• **Trecho para leitura**:
Investi pouco dinheiro para gravar, lançar e divulgar nas redes sociais essas músicas todas. Exceto “Praia do Sancho”, que gravei no estúdio do Instituto Damata, as outras músicas que lancei eu gravei em casa mesmo, em estúdio improvisado no guarda-roupa, usando os gravadores de dois telefones celulares, além de apoio de cientistas que me forneceram paisagens sonoras, como o Laboratório de Acústica e Meio Ambiente da USP, pelo professor Linilson Padovese, a Ocean Sound, o Observatório Alma no Chile e até o rover da Nasa que está em Marte. Mas gravei muito som de passarinho, cigarra e água usando meu celular mesmo, no prédio onde eu moro e no Parque Villa-Lobos, em São Paulo, e até no bairro São Pedro, em Americana.

TERAPÊUTICO

Apesar de não investir na promoção de posts em redes sociais, apostei na minha capacidade de jornalista em escrever e me comunicar com os companheiros jornalistas em diversos veículos de comunicação, conquistando diversas reportagens sobre os lançamentos. A comparação das minhas métricas com outros artistas me deixaria desanimado se estivesse fazendo música pensando em números. A música tem para mim um efeito terapêutico, que comecei a exercitar com mais profundidade por volta de 2014, dez anos após iniciar o estudo do saxofone.

• **Dados para análise**:
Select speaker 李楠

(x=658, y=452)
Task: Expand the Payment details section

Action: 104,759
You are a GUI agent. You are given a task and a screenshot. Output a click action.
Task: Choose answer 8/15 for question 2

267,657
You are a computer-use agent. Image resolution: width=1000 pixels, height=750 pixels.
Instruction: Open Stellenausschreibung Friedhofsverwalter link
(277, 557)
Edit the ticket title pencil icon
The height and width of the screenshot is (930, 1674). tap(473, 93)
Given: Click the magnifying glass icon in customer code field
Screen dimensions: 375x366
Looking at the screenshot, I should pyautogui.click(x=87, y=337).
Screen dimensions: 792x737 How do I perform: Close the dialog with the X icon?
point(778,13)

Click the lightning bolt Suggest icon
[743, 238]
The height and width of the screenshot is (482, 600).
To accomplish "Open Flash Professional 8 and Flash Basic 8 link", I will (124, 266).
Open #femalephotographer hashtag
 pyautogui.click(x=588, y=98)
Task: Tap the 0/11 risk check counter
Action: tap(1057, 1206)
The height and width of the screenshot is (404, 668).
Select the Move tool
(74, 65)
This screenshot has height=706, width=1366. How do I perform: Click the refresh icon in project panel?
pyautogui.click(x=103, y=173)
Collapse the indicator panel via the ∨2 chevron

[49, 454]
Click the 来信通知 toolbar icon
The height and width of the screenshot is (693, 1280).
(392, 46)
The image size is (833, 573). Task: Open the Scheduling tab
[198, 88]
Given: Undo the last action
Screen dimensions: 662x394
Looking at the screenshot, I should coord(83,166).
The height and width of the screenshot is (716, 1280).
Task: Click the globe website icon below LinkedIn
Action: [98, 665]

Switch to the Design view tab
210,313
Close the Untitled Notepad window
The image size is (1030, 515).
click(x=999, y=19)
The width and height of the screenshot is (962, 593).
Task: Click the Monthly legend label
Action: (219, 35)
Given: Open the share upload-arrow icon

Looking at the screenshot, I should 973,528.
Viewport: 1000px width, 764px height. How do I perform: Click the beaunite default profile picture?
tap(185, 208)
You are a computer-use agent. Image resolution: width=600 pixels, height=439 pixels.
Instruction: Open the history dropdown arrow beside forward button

• **Instruções**: Segundo o trecho para leitura, qual música foi gravada no estúdio do Instituto Damata? O material não tem nenhum papel nesta atividade.

• **Resposta**: “Praia do Sancho”.